● **DO THIS**
Print the records from the line containing "Where should I click to: Switch" through the end of the records, inclusive, reproducing each line exactly as it appears.

● **WORKING DATA**
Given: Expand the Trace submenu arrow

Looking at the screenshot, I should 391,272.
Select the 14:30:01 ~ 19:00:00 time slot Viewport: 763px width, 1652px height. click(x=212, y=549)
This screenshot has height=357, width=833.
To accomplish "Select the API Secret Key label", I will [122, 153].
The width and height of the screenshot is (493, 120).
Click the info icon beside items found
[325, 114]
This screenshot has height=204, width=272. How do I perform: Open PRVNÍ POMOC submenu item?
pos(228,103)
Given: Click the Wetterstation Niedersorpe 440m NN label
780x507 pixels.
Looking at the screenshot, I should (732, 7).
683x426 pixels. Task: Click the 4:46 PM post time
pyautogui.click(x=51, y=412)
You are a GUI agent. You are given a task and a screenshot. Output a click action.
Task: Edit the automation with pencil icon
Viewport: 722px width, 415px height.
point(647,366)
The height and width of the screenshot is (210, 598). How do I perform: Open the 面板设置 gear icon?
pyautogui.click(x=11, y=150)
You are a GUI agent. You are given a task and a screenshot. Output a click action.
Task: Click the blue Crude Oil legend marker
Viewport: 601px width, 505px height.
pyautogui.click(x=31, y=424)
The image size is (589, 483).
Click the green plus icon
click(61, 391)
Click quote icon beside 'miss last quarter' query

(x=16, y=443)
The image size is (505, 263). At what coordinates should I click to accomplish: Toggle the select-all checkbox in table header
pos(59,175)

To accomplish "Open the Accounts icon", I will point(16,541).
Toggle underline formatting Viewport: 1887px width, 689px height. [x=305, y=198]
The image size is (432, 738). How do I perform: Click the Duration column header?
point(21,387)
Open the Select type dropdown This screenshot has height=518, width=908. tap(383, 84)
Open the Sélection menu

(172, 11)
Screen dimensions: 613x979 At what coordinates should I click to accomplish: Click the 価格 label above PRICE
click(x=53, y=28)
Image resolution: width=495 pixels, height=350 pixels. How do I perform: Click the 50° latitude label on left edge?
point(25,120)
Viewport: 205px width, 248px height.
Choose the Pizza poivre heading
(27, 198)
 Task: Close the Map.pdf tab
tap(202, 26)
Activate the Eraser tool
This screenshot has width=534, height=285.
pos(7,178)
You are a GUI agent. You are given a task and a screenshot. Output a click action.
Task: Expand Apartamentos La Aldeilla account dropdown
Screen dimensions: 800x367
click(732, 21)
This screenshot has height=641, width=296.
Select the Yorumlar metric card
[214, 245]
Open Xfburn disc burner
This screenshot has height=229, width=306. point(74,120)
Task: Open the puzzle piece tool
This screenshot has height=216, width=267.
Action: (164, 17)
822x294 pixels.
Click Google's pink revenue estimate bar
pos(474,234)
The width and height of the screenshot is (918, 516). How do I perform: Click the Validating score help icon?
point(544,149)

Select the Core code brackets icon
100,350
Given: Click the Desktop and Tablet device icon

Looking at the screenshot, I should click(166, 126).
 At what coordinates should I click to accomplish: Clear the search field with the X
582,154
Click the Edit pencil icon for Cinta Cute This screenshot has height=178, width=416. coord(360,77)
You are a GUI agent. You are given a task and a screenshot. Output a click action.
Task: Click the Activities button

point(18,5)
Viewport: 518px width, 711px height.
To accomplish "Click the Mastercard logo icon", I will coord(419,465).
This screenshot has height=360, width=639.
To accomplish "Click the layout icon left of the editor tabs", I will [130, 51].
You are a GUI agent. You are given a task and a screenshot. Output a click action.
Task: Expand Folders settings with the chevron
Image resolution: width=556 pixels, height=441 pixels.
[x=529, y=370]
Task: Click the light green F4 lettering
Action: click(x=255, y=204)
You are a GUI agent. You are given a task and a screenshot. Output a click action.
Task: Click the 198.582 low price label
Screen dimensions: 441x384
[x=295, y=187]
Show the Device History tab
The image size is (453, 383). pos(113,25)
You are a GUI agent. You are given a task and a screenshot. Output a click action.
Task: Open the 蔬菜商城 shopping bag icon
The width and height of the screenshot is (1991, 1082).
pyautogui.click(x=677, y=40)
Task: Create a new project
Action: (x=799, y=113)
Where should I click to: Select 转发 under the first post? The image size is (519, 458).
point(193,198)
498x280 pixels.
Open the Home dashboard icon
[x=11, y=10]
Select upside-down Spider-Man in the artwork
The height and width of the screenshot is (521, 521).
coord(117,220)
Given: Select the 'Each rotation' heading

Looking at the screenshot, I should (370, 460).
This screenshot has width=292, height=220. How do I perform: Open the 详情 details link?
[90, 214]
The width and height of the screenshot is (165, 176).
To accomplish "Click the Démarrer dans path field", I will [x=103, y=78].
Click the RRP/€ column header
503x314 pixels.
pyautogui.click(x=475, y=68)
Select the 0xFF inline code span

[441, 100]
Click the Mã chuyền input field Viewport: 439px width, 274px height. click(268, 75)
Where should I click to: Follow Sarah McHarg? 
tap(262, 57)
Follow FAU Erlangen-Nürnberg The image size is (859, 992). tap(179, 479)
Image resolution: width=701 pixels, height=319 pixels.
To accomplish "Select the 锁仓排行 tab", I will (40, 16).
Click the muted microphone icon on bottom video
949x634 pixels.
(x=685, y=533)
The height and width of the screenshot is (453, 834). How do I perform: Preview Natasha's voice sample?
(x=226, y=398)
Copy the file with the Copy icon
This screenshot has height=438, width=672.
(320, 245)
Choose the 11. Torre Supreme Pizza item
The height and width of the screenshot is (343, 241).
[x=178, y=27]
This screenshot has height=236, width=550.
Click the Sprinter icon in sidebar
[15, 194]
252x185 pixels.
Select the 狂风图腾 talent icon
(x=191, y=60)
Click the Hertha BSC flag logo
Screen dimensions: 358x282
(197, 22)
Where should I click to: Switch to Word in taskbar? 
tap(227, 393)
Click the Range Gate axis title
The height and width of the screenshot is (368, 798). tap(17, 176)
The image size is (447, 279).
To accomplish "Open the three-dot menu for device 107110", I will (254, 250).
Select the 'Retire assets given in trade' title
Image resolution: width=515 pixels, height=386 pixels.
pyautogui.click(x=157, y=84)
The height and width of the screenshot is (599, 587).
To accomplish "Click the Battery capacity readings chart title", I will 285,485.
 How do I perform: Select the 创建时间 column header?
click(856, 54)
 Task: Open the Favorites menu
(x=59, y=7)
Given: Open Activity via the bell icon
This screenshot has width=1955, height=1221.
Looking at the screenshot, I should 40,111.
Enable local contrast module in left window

● **CORRECT RESULT**
Where should I click to: Switch to Word in taskbar? 
tap(227, 393)
Click the Range Gate axis title
The height and width of the screenshot is (368, 798). tap(17, 176)
The image size is (447, 279).
To accomplish "Open the three-dot menu for device 107110", I will (254, 250).
Select the 'Retire assets given in trade' title
Image resolution: width=515 pixels, height=386 pixels.
pyautogui.click(x=157, y=84)
The height and width of the screenshot is (599, 587).
To accomplish "Click the Battery capacity readings chart title", I will 285,485.
 How do I perform: Select the 创建时间 column header?
click(856, 54)
 Task: Open the Favorites menu
(x=59, y=7)
Given: Open Activity via the bell icon
This screenshot has width=1955, height=1221.
Looking at the screenshot, I should 40,111.
Enable local contrast module in left window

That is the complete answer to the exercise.